Jonathan Stephens: I could not possibly comment.
Q239 Paul Farrelly: The Government has set out a timetable, December 2014, to have all this through and in place, which gives certainty to people who welcome it in terms of their own business plans. One of the main question marks is the possibility of a European challenge on whatever motive. Could you tell us, very succinctly, why you consider this Bill to be compatible with the European Commission’s approach on gambling laws?
Jonathan Stephens: This is an area of shared competence, so it is appropriate and possible for there to be national legislation in this area. National laws are basically okay, providing that there is a clear reason of social policy, public protection, which includes, from previous judgments by the European Court of Justice, such matters as the prevention of criminality, the protection of young and vulnerable people and the protection of people who have problem gambling specifically. One always has to make sure that the legislation is necessary and proportionate and we believe that this is proportionate to all of that. On that basis there is no reason to prevent national legislation.
Q240 Paul Farrelly: Given that companies under these changes will pay tax where they are not really paying tax now, there is a financial incentive for them to make a challenge, if only to delay the implementation because that means they will be getting away without paying tax for longer. It seemed quite clear from the Remote Gambling Association evidence that they expect a challenge to come from the Gibraltar Trade Association. How would you view a last minute vexatious challenge?
Jonathan Stephens: We clearly resist it.
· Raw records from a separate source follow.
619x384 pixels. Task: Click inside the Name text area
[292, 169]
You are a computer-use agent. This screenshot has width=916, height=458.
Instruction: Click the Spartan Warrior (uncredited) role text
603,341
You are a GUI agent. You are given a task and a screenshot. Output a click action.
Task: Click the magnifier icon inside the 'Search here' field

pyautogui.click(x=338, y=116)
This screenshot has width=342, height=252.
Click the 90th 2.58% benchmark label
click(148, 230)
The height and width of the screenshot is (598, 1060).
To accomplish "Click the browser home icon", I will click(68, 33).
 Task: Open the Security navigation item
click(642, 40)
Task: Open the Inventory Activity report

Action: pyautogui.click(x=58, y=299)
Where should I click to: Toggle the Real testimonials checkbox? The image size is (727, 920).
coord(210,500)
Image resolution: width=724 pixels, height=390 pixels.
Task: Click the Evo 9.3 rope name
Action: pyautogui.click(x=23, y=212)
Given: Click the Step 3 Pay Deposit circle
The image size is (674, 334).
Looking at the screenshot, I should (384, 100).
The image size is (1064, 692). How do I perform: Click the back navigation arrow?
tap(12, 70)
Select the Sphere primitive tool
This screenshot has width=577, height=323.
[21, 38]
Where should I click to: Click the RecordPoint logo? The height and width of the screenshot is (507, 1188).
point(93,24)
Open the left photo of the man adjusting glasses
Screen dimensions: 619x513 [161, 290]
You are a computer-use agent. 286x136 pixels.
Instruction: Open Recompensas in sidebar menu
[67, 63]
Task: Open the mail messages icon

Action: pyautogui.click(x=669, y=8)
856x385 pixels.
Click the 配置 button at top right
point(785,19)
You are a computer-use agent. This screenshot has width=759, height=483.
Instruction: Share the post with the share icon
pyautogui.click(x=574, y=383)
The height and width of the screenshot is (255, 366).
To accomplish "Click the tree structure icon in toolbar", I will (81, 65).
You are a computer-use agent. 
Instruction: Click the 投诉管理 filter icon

As such the Government would be defending the sovereignty of Parliament that would have passed primary legislation in an area of national competence. Always subject to legal advice, I do not think in practice such a challenge would be able to prevent implementation.
Q241 Paul Farrelly: Is there a fair amount of confidence, notwithstanding that possibility of a vexatious challenge, that December 2014 will be still okay?
Jonathan Stephens: Yes.
Q242 Chair: When we were taking evidence from the Remote Gambling Association, I suggested to them that the behaviour of online gambling companies in making a lot of money out of UK consumers, but nevertheless basing themselves overseas where they did not have to pay UK taxes, is not dissimilar to what the criticism is of Starbucks and Amazon and these other big companies that do not pay UK tax. Many people would say that for the Chancellor, as Philip Davies has quoted, to say this is unfair and they should jolly well be paying UK tax and we are going to change the rules so they are going to pay UK tax is a perfectly sensible thing to say. Is it your understanding that if that were the motivation that would be a breach of the European law?
Jonathan Stephens: There is a clear basis for the Chancellor’s decision to change the basis of taxation. The point I am making is that this legislation is about regulation and where regulation is based, and that is an independent decision not dependent on the decision on taxation.
Q243 Chair: Let us hypothetically say that there was no problem with the current system of regulation, the problem is tax and, understandably, the British Government thinks they should be paying tax. If that were the position, and I am not saying it is, you are saying there is a problem with regulation, but if it were that would be against European law, would it?
Jonathan Stephens: I am going to be very cautious on that and say I am happy to write with a view on that but I am not going to anticipate it without some advice.
Chair: I think we would be interested to see the view of the Department.
Jim Sheridan: That was definitely from Yes Minister.
Chair: Unless my colleagues have any other further questions, can I thank you very much.